# [List of tasks]
[A] According to the SPR distance passage, in how many tests did UltraNet fail to find the correct SPR distance?
[B] List every number that appears in the SPR distance passage.

Recently, Chen and Wang proposed a separate improvement to our previous SPR distance algorithm for binary trees called UltraNet (Chen and Wang 2013). We do not compare our algorithms with UltraNet in detail as UltraNet requires binary trees and failed to find the correct SPR distance in 30 of our 40,631 tests. However, our improved algorithm for the SPR distance even without the cluster reduction was significantly faster than UltraNet and our previous algorithm with clustering outperformed UltraNet on 65 of our tests.

# [Recorded information]
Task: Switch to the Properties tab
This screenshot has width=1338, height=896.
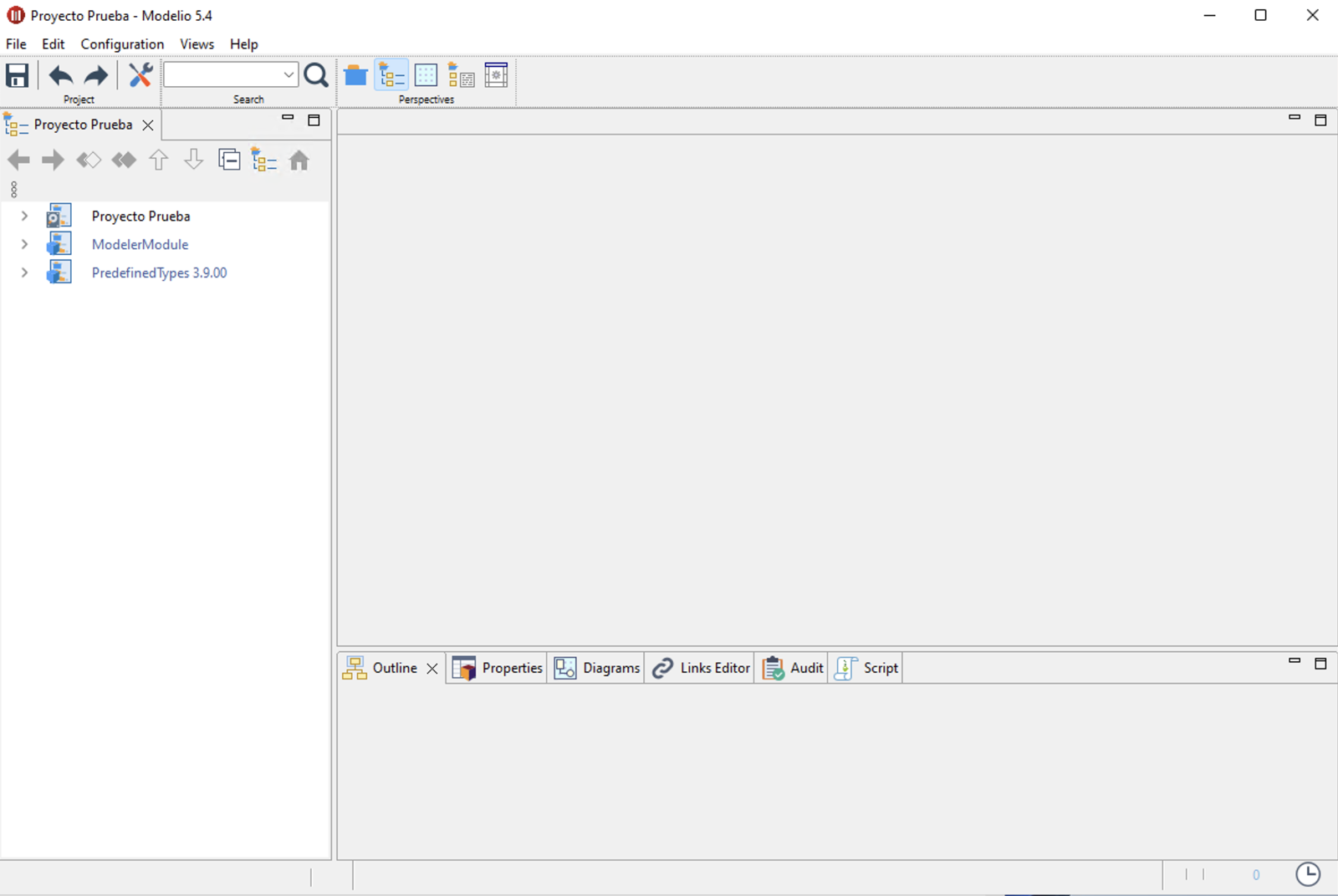Action: (x=498, y=668)
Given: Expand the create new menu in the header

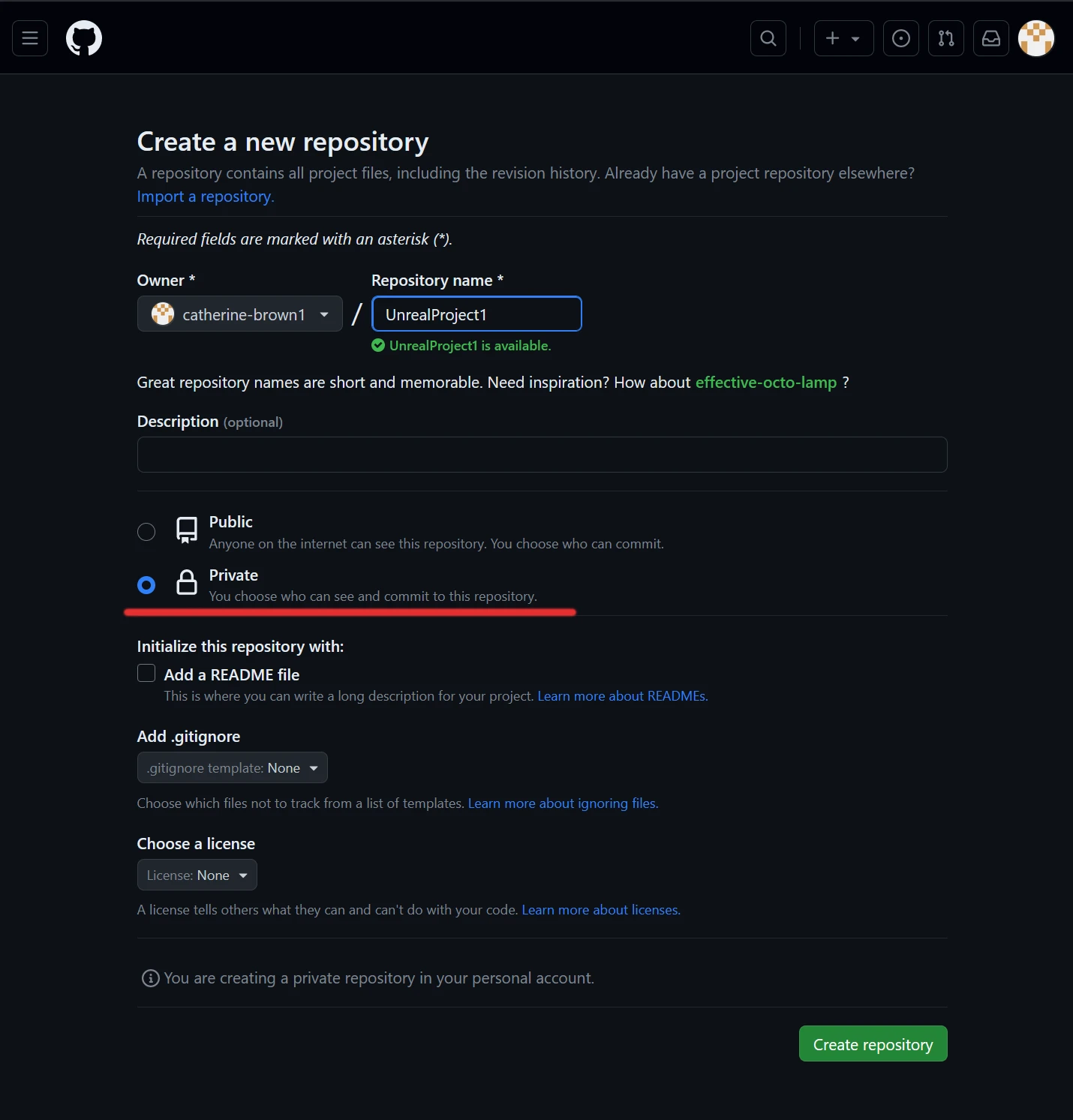Looking at the screenshot, I should pos(843,38).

# [Answer section]
[A] UltraNet failed to find the correct SPR distance in 30 of the 40,631 tests.

[B]
2013
30
40,631
65